# Activity
Could every entry be set down once more, exactly as given?

--------------------

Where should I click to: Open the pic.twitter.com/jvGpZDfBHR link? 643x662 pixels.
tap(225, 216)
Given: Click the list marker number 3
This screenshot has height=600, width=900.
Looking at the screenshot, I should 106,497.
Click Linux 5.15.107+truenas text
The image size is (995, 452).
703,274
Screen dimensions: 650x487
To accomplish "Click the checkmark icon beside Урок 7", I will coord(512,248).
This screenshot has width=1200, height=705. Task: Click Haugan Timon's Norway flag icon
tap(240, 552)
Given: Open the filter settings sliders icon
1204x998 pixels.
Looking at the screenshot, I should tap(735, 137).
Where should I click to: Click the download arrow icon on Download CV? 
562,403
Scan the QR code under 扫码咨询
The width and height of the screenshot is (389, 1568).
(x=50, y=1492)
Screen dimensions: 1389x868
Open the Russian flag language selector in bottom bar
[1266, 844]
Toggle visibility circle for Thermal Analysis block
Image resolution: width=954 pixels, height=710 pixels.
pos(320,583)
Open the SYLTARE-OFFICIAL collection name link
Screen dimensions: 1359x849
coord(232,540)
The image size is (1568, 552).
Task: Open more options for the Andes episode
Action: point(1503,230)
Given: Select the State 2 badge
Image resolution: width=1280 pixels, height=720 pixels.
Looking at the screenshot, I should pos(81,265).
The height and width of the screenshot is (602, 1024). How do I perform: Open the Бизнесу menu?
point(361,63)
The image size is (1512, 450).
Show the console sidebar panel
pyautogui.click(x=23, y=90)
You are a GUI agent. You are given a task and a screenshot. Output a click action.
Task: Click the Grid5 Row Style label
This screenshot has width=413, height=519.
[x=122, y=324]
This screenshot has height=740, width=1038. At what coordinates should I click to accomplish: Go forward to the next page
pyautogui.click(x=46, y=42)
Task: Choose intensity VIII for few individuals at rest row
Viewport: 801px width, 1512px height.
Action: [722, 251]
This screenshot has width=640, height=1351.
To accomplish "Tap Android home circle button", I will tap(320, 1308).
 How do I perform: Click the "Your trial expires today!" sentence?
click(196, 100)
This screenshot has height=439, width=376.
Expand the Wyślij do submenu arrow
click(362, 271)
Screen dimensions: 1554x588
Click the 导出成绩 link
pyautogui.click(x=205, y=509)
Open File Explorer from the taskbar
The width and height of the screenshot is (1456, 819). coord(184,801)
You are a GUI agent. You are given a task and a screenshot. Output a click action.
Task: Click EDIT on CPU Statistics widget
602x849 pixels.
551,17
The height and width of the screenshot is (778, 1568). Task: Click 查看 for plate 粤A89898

--------------------

# Result of this task
Where should I click to: Open the pic.twitter.com/jvGpZDfBHR link? 643x662 pixels.
tap(225, 216)
Given: Click the list marker number 3
This screenshot has height=600, width=900.
Looking at the screenshot, I should 106,497.
Click Linux 5.15.107+truenas text
The image size is (995, 452).
703,274
Screen dimensions: 650x487
To accomplish "Click the checkmark icon beside Урок 7", I will coord(512,248).
This screenshot has width=1200, height=705. Task: Click Haugan Timon's Norway flag icon
tap(240, 552)
Given: Open the filter settings sliders icon
1204x998 pixels.
Looking at the screenshot, I should tap(735, 137).
Where should I click to: Click the download arrow icon on Download CV? 
562,403
Scan the QR code under 扫码咨询
The width and height of the screenshot is (389, 1568).
(x=50, y=1492)
Screen dimensions: 1389x868
Open the Russian flag language selector in bottom bar
[1266, 844]
Toggle visibility circle for Thermal Analysis block
Image resolution: width=954 pixels, height=710 pixels.
pos(320,583)
Open the SYLTARE-OFFICIAL collection name link
Screen dimensions: 1359x849
coord(232,540)
The image size is (1568, 552).
Task: Open more options for the Andes episode
Action: point(1503,230)
Given: Select the State 2 badge
Image resolution: width=1280 pixels, height=720 pixels.
Looking at the screenshot, I should pos(81,265).
The height and width of the screenshot is (602, 1024). How do I perform: Open the Бизнесу menu?
point(361,63)
The image size is (1512, 450).
Show the console sidebar panel
pyautogui.click(x=23, y=90)
You are a GUI agent. You are given a task and a screenshot. Output a click action.
Task: Click the Grid5 Row Style label
This screenshot has width=413, height=519.
[x=122, y=324]
This screenshot has height=740, width=1038. At what coordinates should I click to accomplish: Go forward to the next page
pyautogui.click(x=46, y=42)
Task: Choose intensity VIII for few individuals at rest row
Viewport: 801px width, 1512px height.
Action: [722, 251]
This screenshot has width=640, height=1351.
To accomplish "Tap Android home circle button", I will tap(320, 1308).
 How do I perform: Click the "Your trial expires today!" sentence?
click(196, 100)
This screenshot has height=439, width=376.
Expand the Wyślij do submenu arrow
click(362, 271)
Screen dimensions: 1554x588
Click the 导出成绩 link
pyautogui.click(x=205, y=509)
Open File Explorer from the taskbar
The width and height of the screenshot is (1456, 819). coord(184,801)
You are a GUI agent. You are given a task and a screenshot. Output a click action.
Task: Click EDIT on CPU Statistics widget
602x849 pixels.
551,17
The height and width of the screenshot is (778, 1568). Task: Click 查看 for plate 粤A89898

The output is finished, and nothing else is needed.